What is Market-Based Management?  What are its ten guiding principles? AHI co-founder Robert Paquette found out as an invited guest of Koch Industries to the Third Annual Market-Based Management University at Koch headquarters in Wichita, Kansas.  During the three-day conference (July 20-22), attendees exchanged views on economics, law, business, and political theory with a range of Koch executives, including Charles Koch.  In several sessions, discussion centered on writings by Michael Polanyi and Friedrich Hayek and how in the absence of sufficient knowledge spontaneous orders develop in scientific as well as economic communities, as the most efficient way to solve problems of value creation.

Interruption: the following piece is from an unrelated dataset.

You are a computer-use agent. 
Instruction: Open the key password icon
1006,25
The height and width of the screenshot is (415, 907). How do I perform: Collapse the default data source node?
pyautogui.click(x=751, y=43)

As Hayek, citing Alfred Whitehead, pointed out, civilization advances less by conscious planning than by a dynamic of nature, custom, and deliberation, “by extending the number of important operations we can perform without thinking about them.”  Rationalist stipulation or calculation bred of hubris invariably runs against the  problem of inadequate knowledge in an ever changing world and encourages imposed inefficiency as well as government by top-down command.  Allowing individuals a personal sphere of freedom based on property rights–the accountability that comes with ownership,  internalizing externalities–not only fosters the development of spontaneous orders that more efficiently allocate resources, but provides for a more just and moral order as well, where persons have precepted relations that more clearly define responsibilities and obligations, whether contractual or organizational, to others.  Koch Industries understanding of a kind of entrepreneurship with humility investigates the market-based, co-ordinating conventions and symbols that need to be habituated to enhance efficiency without sacrificing the creative freedom needed for organizational vitality over the long haul.  Market-based “traditions” do not sacrifice orginality but promote it.

“The MBM conference provided me with a more stimulating discussion of business in three days, than I have heard in the academy in three years,” said Paquette.  “I am grateful to Charles Koch and his team, who were exemplary hosts.  The sessions contained lively discussions and debate, creating as a result  among the attendants spontaneous orders of their own that may turn into lasting friendships and partnerships.”